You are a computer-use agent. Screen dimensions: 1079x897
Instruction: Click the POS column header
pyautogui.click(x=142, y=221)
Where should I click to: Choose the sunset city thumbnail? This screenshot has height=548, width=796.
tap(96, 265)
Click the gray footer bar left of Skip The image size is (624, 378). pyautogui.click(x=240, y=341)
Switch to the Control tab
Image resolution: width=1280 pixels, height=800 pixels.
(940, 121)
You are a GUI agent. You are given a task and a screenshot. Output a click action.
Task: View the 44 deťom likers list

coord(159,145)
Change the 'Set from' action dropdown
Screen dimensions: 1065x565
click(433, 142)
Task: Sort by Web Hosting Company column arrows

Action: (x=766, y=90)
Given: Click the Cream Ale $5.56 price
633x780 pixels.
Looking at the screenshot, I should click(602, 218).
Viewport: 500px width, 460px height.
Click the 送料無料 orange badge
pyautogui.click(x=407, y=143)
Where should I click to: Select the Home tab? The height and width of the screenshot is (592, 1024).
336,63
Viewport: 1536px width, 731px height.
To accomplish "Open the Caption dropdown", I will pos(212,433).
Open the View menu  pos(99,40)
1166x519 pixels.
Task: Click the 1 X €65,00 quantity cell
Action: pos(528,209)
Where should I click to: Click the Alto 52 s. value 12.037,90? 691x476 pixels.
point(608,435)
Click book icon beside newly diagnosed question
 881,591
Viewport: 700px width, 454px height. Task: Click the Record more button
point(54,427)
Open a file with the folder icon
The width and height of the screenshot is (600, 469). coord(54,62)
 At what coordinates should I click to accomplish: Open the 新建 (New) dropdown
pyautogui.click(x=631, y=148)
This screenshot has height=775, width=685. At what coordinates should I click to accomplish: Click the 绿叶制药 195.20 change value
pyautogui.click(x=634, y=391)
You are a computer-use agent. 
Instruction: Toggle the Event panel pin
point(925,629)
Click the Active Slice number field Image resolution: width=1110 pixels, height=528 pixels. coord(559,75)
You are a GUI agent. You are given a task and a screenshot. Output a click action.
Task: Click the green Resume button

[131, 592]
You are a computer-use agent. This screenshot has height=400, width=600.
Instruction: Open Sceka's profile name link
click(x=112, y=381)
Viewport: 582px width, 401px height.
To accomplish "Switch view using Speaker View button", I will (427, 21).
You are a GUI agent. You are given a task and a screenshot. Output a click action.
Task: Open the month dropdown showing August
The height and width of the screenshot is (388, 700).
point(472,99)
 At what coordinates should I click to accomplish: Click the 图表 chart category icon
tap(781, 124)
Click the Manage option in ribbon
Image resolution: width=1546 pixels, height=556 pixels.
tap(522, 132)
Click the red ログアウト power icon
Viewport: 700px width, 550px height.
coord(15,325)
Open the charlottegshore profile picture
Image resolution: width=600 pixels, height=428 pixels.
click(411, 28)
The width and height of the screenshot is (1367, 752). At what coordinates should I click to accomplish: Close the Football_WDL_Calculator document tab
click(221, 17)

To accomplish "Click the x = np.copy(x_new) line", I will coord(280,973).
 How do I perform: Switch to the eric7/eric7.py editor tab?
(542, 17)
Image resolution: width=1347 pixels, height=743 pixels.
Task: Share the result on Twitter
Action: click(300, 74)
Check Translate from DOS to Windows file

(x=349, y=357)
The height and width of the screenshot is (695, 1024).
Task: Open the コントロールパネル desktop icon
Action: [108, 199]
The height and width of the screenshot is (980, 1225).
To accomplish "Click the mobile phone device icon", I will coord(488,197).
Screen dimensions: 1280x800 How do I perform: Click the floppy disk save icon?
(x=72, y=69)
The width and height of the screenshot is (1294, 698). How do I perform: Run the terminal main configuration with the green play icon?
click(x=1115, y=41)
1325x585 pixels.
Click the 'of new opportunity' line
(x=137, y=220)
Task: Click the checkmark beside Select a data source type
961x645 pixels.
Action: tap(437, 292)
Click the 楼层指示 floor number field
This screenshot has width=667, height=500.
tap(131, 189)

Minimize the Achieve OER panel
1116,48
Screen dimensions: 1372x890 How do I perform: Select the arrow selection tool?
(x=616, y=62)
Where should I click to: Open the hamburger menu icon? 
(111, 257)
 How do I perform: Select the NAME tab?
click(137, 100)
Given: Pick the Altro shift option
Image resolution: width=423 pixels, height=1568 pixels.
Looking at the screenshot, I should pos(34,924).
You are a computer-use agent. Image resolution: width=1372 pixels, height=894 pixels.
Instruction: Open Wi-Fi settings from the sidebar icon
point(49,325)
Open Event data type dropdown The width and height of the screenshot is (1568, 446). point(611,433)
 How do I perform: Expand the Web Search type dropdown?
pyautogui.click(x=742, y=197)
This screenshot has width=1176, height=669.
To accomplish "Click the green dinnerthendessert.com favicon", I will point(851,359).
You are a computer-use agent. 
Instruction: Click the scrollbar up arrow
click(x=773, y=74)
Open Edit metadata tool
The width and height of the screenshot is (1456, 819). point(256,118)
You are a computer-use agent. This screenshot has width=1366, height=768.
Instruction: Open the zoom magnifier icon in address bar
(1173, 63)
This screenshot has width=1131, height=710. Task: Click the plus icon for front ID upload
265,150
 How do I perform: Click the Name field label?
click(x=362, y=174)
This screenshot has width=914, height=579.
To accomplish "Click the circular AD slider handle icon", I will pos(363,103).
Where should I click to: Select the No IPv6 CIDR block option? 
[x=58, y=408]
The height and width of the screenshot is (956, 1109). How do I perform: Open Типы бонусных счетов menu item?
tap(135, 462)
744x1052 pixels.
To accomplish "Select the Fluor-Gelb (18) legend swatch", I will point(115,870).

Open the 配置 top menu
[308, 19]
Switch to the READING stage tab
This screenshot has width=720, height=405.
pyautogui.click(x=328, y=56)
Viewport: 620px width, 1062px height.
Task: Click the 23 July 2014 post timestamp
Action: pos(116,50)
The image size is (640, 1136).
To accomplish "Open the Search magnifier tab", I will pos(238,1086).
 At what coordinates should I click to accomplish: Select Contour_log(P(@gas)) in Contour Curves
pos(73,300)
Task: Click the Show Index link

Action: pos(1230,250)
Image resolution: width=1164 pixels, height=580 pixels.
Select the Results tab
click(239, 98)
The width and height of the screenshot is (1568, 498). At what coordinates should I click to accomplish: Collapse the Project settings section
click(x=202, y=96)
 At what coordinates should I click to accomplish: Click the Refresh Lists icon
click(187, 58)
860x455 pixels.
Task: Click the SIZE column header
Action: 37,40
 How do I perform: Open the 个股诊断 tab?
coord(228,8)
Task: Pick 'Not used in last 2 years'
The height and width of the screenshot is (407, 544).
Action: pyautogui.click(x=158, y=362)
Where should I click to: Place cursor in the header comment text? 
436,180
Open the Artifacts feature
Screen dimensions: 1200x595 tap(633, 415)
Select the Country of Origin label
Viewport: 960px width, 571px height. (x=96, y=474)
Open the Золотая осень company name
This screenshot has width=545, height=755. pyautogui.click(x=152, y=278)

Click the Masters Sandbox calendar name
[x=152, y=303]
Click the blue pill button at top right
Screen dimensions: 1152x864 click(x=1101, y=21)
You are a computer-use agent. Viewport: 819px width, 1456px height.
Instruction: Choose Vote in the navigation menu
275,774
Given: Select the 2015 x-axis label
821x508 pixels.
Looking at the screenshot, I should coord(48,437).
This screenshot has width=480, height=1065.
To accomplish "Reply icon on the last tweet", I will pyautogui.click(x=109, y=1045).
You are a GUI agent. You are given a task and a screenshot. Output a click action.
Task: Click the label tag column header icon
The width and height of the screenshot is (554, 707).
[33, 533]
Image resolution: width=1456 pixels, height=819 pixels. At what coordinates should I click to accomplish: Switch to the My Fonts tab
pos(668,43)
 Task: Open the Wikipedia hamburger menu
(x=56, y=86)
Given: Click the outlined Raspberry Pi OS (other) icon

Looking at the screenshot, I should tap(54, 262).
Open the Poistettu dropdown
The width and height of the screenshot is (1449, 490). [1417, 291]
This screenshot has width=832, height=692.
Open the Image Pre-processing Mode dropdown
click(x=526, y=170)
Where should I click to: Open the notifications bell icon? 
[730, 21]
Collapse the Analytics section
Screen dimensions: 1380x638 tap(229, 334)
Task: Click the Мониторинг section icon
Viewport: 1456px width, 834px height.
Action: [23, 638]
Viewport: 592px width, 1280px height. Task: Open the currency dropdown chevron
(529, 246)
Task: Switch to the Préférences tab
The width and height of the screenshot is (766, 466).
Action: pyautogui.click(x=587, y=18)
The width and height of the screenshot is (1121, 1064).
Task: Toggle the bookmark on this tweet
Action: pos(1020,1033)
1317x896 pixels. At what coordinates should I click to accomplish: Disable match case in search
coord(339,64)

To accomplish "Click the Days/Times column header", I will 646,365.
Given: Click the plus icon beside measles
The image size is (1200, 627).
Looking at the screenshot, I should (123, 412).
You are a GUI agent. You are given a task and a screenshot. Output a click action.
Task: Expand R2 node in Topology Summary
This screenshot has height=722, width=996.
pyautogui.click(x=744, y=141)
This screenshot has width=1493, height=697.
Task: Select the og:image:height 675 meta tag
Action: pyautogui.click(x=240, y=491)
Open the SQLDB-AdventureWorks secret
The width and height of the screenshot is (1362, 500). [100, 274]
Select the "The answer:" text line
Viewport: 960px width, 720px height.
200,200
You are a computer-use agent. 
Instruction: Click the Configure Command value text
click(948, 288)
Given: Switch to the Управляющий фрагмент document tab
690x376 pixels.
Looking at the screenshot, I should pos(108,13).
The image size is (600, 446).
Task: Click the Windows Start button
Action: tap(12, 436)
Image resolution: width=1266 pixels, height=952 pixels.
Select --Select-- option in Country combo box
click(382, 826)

Exercise
What lines above contain "Pick"? Copy them out.

Solution
Given: Pick the Altro shift option
Task: Pick 'Not used in last 2 years'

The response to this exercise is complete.